To amend title 10, United States Code, to direct the Secretary of Defense to provide colorectal cancer screening for members of the uniformed services who served in locations associated with toxic exposure, and for other purposes.
Summary
What This Bill Does
The bill creates short title This Act may be cited as the CPT Rafael Barbosa Enhanced Colorectal Cancer Screening Standard for Toxic Exposed Members of the Uniformed Services Act or the Barbosa Act and provides revision of the primary and preventive health care policy of the Department of Defense to provide enhanced colorectal cancer screening standard for members of the uniformed services who served in locations. It relies on product standards, definition changes, appropriations, and reporting requirements. The main policy areas are Regulated Industries, Environment, Healthcare, and Veterans Affairs.
Who Benefits and How
Public beneficiaries or protected communities affected by the clause could face reduced risk.
Who Bears the Burden and How
Federal, state, or local agencies responsible for implementing the clause would take on compliance duties, Water infrastructure operators and water users affected by the bill would take on compliance duties, and Veterans and VA beneficiaries affected by the bill would take on compliance duties.
Key Provisions
- Creates short title This Act may be cited as the CPT Rafael Barbosa Enhanced Colorectal Cancer Screening Standard for Toxic Exposed Members of the Uniformed Services Act or the Barbosa Act.
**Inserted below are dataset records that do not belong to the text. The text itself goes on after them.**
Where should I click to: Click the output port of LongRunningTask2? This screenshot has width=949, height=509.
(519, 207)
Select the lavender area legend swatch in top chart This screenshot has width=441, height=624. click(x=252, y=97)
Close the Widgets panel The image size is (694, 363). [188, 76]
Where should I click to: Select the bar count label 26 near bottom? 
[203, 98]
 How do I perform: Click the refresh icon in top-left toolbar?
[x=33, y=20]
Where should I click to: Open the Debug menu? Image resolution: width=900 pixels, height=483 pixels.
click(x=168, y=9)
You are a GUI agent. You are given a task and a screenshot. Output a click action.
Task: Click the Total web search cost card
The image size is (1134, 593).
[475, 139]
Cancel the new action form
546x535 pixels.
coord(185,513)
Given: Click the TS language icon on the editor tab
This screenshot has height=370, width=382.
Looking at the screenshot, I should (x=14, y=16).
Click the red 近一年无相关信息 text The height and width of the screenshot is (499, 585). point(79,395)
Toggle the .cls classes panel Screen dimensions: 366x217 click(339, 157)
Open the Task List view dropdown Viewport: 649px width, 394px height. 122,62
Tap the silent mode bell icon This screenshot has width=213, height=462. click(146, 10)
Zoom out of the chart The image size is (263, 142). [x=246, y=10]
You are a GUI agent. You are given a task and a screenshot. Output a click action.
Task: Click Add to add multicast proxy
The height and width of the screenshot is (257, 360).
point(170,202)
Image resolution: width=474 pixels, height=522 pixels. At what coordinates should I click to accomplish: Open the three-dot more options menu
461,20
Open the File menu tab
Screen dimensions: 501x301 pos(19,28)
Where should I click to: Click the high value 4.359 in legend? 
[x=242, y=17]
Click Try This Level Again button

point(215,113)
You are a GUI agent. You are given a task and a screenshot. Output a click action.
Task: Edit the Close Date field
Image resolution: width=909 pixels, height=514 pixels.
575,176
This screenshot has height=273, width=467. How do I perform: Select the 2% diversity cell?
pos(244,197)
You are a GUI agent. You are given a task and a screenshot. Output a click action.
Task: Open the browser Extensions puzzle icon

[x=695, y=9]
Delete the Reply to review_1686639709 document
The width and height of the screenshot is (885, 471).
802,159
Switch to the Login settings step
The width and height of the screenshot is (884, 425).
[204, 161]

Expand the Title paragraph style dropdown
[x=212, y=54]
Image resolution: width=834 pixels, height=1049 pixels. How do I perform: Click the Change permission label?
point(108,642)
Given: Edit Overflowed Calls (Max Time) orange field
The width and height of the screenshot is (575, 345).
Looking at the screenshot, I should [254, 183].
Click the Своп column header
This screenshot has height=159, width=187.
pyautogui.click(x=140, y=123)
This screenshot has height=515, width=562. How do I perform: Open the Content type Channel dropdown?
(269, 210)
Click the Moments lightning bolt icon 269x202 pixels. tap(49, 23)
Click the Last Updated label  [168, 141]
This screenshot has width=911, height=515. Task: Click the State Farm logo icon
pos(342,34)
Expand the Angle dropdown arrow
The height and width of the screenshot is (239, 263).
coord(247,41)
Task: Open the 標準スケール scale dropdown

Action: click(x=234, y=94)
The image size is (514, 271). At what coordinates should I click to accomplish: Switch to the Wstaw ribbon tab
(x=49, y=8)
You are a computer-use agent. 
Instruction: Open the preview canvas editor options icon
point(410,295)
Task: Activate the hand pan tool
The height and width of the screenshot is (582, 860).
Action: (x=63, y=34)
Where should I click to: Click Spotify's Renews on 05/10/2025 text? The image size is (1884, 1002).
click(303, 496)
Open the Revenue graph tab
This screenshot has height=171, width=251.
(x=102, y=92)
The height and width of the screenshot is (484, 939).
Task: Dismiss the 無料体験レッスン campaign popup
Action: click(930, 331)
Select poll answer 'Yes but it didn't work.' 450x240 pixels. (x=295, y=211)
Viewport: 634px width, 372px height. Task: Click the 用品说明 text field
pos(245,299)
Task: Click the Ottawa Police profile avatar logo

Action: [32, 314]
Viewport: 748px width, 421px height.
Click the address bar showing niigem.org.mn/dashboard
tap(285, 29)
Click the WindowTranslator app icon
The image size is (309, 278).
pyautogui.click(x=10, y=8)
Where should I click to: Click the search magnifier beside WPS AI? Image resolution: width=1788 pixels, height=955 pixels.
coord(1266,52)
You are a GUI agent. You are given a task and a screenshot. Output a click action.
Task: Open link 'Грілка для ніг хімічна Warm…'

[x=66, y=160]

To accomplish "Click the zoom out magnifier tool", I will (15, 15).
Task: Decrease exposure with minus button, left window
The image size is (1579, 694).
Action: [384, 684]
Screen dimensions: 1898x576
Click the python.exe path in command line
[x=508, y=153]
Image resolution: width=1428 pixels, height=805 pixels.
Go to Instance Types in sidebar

- Provides revision of the primary and preventive health care policy of the Department of Defense to provide enhanced colorectal cancer screening standard for members of the uniformed services who served in locations...
Evidence Chain:
This summary is generated from the full bill text using AI analysis. Expand "Detailed Analysis" below for identified beneficiaries/burden bearers with clause-level evidence links.
At a Glance
What This Bill Does
The bill creates short title This Act may be cited as the CPT Rafael Barbosa Enhanced Colorectal Cancer Screening Standard for Toxic Exposed Members of the Uniformed Services Act or the Barbosa Act and provides revision of the primary and preventive health care policy of the Department of Defense to provide enhanced colorectal cancer screening standard for members of the uniformed services who served in locations.
Key Policy Areas
Regulated Industries, Environment, Healthcare, Veterans Affairs
Primary Purpose
The bill creates short title This Act may be cited as the CPT Rafael Barbosa Enhanced Colorectal Cancer Screening Standard for Toxic Exposed Members of the Uniformed Services Act or the Barbosa Act and provides revision of the primary and preventive health care policy of the Department of Defense to provide enhanced colorectal cancer screening standard for members of the uniformed services who served in locations.
Policy Domains
Whole bill
Identified Gains
- Public beneficiaries or protected communities affected by the clause
Identified Costs
- Federal, state, or local agencies responsible for implementing the clause
- Water infrastructure operators and water users affected by the bill
- Veterans and VA beneficiaries affected by the bill
- Regulated entities and members of the public affected by the bill
- Patients and health care consumers affected by the bill
Sponsors
Legislative Progress
IntroducedMs. Klobuchar introduced the following bill; which was read twice …
Impact analysis is available but no clear stakeholder effects identified. View clause-level analysis →
Bill Structure & Actor Mappings
Who is "The Secretary" in each section?
We use a combination of our own taxonomy and classification in addition to large language models to assess meaning and potential beneficiaries. High confidence means strong textual evidence. Always verify with the original bill text.